Reste que l'ensemble souffre de deux gros problèmes : la construction de certains personnages et la gradation dans la montée de la tension dramatique.
Pour ce qui est du premier problème, Vanessa Kirby et Daniel Brühl n'ont pas été gâtés puisque l'individualité des êtres qu'ils jouent n'est jamais bien mise en évidence, se limitant quasi uniquement à leurs rapports avec les autres. Le docteur, à qui Jude Law prête ses traits, se résume à quelques répliques du type voulant être un philosophe cynique et distant, nietzschéen (d'ailleurs, certaines de ses pensées sur l'état du monde à son époque ne sont pas sans rappeler nos chères années 2020 !). Pourtant, le fait qu'il trahisse constamment les principes qu'il édicte, l'éloignant de la figure qu'il aurait souhaité être, auraient pu offrir une matière psychologique riche si cela avait été bien exploité au lieu d'être à peine esquissé. Quant aux deux compagnons de la « baronne » et au fils d'un premier mariage du personnage de Brühl, ils se contentent juste d'être des silhouettes se pointant de temps en temps à l'écran. Ce qui fait que l'incarnation de tout ce petit monde paraît bien trop déséquilibrée et limitée.

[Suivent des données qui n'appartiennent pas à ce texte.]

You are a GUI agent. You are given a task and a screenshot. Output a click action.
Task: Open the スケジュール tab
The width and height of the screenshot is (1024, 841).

Ce qui est rendu encore plus visible quand on perçoit que seules Sydney Sweeney et Ana de Armas parviennent à se distinguer — très largement — du lot, en partie parce que le film a plus à leur donner et les met mieux en valeur. La première — déglamourisée, tout comme, d'ailleurs, Vanessa Kirby, pour des raisons liées à leur personnage et aussi pour mieux faire saisir le décalage représenté par rapport aux autres qu'est l'objet de séduction interprété par Ana de Armas —, en dépit d'un accent allemand douteux, réussit à apporter tout son charisme à un personnage qui apparaît dans un premier temps naïf et effacé alors qu'il est fort, pragmatique et, donc, le plus à même de s'intégrer dans un environnement hostile. Ana de Armas, quant à elle, est aussi fascinante que détestable dans le rôle d'une nymphomane débridée, sans pudeur, mythomane, dominatrice, profondément égoïste, ne reculant devant aucune perversité pour son bon plaisir.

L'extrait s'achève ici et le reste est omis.